Congressional aides for lawmakers who have been banned from corporate PAC funds say it could affect the vigor with which they challenge some of the progressive agenda.
Meanwhile, several Democratic aides have contacted corporate executives and lobbyists to voice their displeasure, according to people familiar with the conversations. In a flurry of phone calls, they have delivered the message that halting corporate PAC donations hurts centrist Democrats in Congress who are helping companies fend off progressive attacks from the party’s liberal wing, the people said.
“We find it offensive to be lumped in with the Republicans who voted to set aside the Electoral College results and who contributed to inciting this mob,” said Rep. Sean Maloney (D., N.Y.), who recently took over the House Democrats’ campaign arm for the 2022 election.
Democrats in the party’s Blue Dog Coalition, who regularly split with other Democrats to support business priorities, are especially unhappy with the cutoff of corporate contributions.
“What’s at issue here is not the support they’re withholding; it’s the message they’re sending,” said Rep. Stephanie Murphy (D., Fla.), the co-chair of the centrist Democratic group. By halting donations to Democrats as well as those who challenged the election, companies are “blunting the accountability that should be imposed on those who defiled our democracy.”
It is unclear how long companies will uphold their pause on campaign donations. Many corporate lobbyists believe companies will resume giving to their Republican and Democratic allies as soon as lawmakers begin moving new tax and regulatory policies through Congress.
“D.C. can have a short memory,” said Lyndon Boozer, a longtime Democratic lobbyist. “We’ll see how long this lasts.”
Aides to some Republicans lawmakers say they are considering punishing the companies that halted PAC donations by banning their lobbyists from coming to their offices to advocate on legislation.

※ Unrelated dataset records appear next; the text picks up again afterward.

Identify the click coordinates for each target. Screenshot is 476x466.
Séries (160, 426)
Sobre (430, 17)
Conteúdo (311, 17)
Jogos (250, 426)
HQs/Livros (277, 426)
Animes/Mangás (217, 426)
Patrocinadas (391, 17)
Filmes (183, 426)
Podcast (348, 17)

“The way these PACs have tried to so quickly distance themselves is going to have a lasting impact on our relationship with corporate America,” said one congressional aide who works for a lawmaker who voted to challenge the election.
In the Senate, some Republicans who voted with Democrats to certify the election could be made more vulnerable to re-election defeat by the PAC ban.
One is Sen. John Thune, a senior Republican from South Dakota. Even before Mr. Thune voted to confirm Mr. Biden’s election, Mr. Trump called for a Republican to challenge Mr. Thune in a GOP primary.
Allies of Mr. Thune, who is the second-ranking Senate Republican and a reliable champion of business, worry that fending off a primary challenger will be more difficult without campaign funds from PACs.
Roughly 20% of the money raised by Mr. Thune since his last election in 2016 came from corporate and industry PACs.